The November ballot in Cupertino will include a voter-driven initiative to place artificial limits on Cupertino’s General Plan, in response to efforts that a developer is making to redevelop the Vallco shopping center. But now it turns out that the initiative’s poorly-drafted language may actually increase the potential heights of residential neighborhoods. It seems that the residents who drafted the initiative neglected to consult with the Cupertino City Attorney. And their poor choice of wording, intended to limit heights in the Vallco area to 45′, may actually raise the height limits in all residential neighborhoods to 45′, allowing for four-story residential structures where they weren’t previously permitted.
Cupertino commissioned a 9212 report (just like Sunnyvale did), and that report identifies the potential unanticipated consequence of this initiative, confirmed by the Cupertino City Attorney. The Cupertino City Council will be debating amending the ballot measure’s language to reflect this flaw in the initiative. The proposed amendment is likely fatal to the initiative by changing three words. Where the ballot measure previously said “establish a 45 feet maximum building height in the Neighborhoods”, the proposed amended language would say “increase to 45 feet the maximum building height in the Neighborhoods”. For an anti-growth initiative, such a change would be the kiss of death.

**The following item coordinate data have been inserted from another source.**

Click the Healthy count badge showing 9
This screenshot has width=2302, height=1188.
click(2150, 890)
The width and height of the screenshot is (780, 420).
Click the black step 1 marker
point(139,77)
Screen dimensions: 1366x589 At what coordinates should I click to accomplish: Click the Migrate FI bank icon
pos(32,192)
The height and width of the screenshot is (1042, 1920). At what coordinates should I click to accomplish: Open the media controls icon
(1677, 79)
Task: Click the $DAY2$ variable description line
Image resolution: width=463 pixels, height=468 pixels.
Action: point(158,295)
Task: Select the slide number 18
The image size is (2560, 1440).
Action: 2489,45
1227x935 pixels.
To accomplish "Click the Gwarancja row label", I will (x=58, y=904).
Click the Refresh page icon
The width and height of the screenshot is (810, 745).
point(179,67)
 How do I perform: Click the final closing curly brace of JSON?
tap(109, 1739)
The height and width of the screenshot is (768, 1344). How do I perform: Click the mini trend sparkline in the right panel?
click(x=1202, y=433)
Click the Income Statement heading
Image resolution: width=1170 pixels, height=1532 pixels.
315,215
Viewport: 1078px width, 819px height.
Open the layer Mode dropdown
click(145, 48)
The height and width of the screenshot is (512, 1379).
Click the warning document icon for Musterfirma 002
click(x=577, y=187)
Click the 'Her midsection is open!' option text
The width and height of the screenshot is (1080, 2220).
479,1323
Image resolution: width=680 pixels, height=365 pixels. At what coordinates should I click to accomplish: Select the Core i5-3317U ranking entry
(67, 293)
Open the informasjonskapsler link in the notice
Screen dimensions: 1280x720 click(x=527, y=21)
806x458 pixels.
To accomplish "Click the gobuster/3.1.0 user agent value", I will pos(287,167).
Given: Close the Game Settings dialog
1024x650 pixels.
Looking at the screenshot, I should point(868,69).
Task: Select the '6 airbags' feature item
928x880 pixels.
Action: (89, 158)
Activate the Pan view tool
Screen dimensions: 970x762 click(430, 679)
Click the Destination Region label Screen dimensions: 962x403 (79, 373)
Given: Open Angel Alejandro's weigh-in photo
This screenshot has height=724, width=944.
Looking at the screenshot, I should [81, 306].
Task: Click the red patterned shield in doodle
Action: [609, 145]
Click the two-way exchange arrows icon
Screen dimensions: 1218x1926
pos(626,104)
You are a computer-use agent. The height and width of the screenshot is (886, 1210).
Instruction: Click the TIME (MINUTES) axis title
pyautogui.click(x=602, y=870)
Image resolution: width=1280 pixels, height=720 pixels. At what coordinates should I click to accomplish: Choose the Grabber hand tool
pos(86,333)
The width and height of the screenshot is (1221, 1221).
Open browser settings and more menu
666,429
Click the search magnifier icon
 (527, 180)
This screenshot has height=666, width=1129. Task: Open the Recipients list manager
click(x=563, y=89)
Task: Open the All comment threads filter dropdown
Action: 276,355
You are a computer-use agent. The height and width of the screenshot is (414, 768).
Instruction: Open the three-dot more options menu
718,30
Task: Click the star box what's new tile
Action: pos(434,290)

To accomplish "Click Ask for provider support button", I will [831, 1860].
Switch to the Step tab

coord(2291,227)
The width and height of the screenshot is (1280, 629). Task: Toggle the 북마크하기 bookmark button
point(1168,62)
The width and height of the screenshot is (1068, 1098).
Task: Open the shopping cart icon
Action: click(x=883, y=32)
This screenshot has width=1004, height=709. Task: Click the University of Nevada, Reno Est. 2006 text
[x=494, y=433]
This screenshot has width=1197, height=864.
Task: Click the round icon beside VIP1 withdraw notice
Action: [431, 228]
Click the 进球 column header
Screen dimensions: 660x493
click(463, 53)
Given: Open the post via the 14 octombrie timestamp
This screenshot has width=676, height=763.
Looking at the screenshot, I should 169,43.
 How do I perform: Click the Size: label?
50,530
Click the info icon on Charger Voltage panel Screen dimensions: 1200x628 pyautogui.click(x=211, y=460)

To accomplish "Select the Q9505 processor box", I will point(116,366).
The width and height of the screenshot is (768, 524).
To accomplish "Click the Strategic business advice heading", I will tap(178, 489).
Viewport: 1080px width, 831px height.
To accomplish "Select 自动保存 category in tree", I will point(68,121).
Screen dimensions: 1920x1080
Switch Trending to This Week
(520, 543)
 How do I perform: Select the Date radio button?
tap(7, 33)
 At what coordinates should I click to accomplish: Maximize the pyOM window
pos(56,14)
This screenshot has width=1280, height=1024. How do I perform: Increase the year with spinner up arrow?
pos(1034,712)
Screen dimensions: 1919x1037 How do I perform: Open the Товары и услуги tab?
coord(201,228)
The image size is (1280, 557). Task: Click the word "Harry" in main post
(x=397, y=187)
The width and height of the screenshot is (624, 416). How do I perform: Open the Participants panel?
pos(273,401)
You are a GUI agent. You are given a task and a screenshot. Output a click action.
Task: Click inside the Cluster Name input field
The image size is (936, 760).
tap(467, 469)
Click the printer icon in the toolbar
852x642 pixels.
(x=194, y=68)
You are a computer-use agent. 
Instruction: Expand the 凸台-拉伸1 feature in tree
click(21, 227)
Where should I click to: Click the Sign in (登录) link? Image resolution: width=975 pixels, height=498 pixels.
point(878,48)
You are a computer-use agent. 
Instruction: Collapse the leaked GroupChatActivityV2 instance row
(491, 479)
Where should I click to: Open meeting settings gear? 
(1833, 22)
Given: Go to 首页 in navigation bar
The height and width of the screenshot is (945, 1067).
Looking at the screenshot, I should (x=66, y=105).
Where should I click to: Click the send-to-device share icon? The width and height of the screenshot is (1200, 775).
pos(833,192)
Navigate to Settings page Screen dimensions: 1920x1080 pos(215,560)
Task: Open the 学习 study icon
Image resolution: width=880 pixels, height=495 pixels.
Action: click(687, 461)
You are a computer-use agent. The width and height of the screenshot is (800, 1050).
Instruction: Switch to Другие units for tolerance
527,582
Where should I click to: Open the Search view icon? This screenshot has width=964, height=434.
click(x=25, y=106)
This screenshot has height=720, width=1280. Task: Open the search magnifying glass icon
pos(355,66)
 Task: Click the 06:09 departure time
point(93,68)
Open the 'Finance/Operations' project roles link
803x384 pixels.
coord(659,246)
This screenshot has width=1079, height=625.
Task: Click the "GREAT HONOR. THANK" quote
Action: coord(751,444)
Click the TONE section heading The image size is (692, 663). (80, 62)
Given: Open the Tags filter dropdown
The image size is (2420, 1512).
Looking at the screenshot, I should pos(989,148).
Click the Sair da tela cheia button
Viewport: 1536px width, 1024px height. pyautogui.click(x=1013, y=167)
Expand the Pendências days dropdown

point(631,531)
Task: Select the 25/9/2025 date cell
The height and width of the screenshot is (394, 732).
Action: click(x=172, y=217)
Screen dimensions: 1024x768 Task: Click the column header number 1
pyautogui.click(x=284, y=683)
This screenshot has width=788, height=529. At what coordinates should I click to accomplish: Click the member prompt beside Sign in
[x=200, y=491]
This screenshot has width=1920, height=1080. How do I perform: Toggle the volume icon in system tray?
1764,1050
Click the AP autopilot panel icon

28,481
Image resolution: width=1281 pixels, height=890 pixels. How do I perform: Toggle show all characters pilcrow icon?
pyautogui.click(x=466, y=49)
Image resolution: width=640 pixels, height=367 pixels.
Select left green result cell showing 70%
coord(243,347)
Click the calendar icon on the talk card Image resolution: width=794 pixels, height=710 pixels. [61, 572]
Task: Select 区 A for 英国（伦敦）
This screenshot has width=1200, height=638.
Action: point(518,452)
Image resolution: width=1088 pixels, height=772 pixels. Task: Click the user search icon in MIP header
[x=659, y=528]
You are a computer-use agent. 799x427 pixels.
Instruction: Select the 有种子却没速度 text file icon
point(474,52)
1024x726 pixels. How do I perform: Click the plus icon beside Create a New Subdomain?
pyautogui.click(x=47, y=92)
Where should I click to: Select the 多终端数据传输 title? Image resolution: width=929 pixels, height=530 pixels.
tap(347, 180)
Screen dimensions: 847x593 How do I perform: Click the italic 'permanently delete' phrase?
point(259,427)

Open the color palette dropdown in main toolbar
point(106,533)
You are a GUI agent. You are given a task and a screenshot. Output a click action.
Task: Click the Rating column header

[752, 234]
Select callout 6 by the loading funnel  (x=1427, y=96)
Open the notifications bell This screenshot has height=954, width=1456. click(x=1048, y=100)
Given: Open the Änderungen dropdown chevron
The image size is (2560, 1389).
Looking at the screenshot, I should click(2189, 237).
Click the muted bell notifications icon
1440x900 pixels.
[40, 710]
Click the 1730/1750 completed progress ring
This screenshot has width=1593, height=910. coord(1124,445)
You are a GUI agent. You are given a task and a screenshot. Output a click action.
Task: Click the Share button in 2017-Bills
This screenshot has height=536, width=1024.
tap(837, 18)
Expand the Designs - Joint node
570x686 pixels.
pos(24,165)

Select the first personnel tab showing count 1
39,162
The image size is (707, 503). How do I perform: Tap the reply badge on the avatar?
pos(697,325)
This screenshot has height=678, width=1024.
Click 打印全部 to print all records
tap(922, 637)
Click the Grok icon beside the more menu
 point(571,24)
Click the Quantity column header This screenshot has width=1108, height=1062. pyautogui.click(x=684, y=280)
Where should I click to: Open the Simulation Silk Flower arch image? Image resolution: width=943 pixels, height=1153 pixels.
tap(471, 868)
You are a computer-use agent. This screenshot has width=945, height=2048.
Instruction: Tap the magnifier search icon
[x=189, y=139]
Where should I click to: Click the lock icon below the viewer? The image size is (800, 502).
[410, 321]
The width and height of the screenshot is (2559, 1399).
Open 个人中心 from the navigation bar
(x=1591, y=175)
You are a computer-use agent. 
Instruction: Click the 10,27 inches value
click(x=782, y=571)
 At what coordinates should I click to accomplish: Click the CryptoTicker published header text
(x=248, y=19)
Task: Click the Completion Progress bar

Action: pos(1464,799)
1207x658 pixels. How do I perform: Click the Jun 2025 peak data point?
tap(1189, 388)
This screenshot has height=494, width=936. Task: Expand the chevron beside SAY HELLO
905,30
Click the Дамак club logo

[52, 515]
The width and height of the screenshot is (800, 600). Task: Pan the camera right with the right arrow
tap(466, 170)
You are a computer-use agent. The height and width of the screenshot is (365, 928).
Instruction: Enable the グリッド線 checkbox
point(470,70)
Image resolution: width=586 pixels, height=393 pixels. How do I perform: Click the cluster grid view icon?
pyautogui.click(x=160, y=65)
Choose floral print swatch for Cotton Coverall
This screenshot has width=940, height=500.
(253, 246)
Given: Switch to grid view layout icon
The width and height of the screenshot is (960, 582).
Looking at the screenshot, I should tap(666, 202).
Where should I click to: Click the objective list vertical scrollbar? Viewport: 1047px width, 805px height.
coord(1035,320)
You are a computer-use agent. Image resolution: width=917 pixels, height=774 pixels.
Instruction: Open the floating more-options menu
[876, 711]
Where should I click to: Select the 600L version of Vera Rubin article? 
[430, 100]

This is yet another example of what happens when people organizing a voter initiative fail to do the job properly. Typically, such initiative-backers meet and confer with the City Attorney when drafting language, specifically to avoid screw-ups like this, and to also gain the insight of someone actually familiar with the city’s operations, procedures, and resources. When that doesn’t happen, gross mistakes occur which can doom an initiative like this, or others.
Lesson learned the hard way, I guess.